On Rangefinder Viewfinders
I started out in photography with a Werra 1B around 1958, it had and still does have a nice brightline finder with some room around the edges, it has a 50mm F2.8 Tessar lens surrounded with a 1s -250s mechanical shutter, I was perfectly happy with this for a number of years until I got really annoyed by the number of backs of heads that appeared on film but not in the viewfinder caused by the offset of the lens from the optical finder, so then naturally I bought an SLR which cured that problem and I've used SLR's and DSLR's ever since, that's about 65 years now.
Then I got the Leica bug, maybe its the advertising, I don't know, but then due to price constraints I bought a Canon Model L2, after all it had the same M39 thread mount as the Leica's, this has a nice little viewfinder adjustable for 35 and 50mm fields of view plus another for detailed focussing, I quite liked it and still do, after all it has a much simpler loading method and it wasn't too heavy.

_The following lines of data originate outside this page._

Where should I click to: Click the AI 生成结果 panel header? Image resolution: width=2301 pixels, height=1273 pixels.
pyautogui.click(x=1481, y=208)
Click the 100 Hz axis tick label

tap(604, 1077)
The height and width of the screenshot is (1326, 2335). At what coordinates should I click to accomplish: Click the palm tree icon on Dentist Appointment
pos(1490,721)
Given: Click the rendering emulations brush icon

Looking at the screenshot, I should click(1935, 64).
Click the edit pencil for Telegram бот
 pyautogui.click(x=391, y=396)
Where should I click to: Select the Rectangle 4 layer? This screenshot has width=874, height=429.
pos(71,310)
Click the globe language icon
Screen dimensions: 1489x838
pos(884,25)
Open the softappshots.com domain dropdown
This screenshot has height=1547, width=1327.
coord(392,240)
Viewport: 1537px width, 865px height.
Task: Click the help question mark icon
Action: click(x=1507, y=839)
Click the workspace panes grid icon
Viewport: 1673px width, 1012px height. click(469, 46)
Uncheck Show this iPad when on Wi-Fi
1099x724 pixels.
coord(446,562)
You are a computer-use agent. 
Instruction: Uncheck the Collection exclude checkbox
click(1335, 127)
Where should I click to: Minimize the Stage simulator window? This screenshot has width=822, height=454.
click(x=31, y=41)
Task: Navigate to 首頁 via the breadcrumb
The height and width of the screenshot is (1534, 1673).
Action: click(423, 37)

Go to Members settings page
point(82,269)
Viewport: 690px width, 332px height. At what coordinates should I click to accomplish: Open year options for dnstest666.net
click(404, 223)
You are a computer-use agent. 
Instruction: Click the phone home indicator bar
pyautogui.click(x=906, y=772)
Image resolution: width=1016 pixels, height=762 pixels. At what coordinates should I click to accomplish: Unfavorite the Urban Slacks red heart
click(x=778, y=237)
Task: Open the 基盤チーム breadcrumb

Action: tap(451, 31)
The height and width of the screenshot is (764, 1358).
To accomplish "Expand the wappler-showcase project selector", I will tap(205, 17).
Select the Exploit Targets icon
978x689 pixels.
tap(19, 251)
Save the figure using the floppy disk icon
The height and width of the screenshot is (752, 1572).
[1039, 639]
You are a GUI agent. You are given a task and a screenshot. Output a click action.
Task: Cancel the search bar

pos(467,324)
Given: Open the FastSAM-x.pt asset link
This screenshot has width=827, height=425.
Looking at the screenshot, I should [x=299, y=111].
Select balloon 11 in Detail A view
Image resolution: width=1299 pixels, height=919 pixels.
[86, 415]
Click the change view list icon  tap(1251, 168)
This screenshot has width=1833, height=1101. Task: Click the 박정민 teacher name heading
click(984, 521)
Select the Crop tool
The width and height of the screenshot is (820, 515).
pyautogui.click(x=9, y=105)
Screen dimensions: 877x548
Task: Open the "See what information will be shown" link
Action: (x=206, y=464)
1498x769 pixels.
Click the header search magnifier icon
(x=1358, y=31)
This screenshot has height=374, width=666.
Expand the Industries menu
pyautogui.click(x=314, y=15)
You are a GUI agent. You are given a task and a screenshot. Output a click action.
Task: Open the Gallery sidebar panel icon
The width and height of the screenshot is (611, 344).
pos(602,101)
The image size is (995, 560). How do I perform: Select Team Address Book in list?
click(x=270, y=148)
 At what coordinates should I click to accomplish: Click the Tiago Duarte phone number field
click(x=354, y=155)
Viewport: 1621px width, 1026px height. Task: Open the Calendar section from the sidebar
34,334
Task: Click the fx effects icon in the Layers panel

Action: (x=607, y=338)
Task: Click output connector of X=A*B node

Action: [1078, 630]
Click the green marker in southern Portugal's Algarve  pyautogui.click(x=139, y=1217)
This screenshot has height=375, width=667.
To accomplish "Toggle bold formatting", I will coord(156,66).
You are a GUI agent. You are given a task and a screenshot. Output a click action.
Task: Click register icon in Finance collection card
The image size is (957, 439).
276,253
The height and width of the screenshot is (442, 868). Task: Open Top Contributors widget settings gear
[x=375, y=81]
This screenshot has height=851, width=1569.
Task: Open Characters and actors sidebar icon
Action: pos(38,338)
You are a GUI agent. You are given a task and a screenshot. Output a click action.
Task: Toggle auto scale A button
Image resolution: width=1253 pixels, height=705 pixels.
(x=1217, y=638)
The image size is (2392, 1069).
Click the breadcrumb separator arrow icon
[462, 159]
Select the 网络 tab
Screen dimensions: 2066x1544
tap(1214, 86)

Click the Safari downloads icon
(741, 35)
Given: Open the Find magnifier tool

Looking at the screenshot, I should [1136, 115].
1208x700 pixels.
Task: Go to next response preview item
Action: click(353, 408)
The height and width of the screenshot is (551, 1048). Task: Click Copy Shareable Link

Yes but it still wasn't a Leica and eventually I gave in and bought a 1951 IIIc model which at some point had been factory converted to a IIIf, Leica used to do factory conversions back in the day, a very nicely made camera but I never got on with the viewfinder finding it a bit squashy especially for somebody with glasses and so I tend to use this camera with a Russian turret slip on finder which I find is much brighter and clearer to my eyes.
Then the other day I was allowed to look through the finder of my daughter in laws 1957 (I think) Double Stroke M3 fitted with a 50mm F1.5 Summarit lens, the barrel of which does not intrude into the viewfinder, the lens's focal length was important as it brings up the brightline frame into the viewfinder for that lens. I was really impressed by the uncluttered clarity of the image, in my view it has the best finder of those mentioned above as it gives a 91% view of the image, and its only the brightline frame for that lens which appears, no clutter from the lens's frame lines for other focal lengths intruding into the image or meter readings or anything like that. I noticed on Analog Insights that, when choosing a second lens, quite a lot of time was spent in selecting a lens for an M6 with the minimum intrusion into the bottom right corer of the viewfinder.
I can now understand why the Leica crowd hold up the M3's camera's viewfinder as being the best against that of the M2 and subsequent models which have a 72% view of the image and those of the Leica brigade who complain about those models from, I think, the M4 onwards, just talking about film cameras here, where the finder is cluttered with frames for several lenses visible at the same time.
I thought my little IIIf was fairly heavy but this M3 is in a different league altogether and from the weight of it and Summarit lens you would not be walking around with it and a pack of other lenses for long, of course at Leica prices you probably wouldn't be doing that anyway.
Of course I had to give the M3 back and return to my trusty K70 with its very clear finder, and what I like to call my digital Leica in the shape of a Pentax Q10 with its 01 F1.9 47mm lens.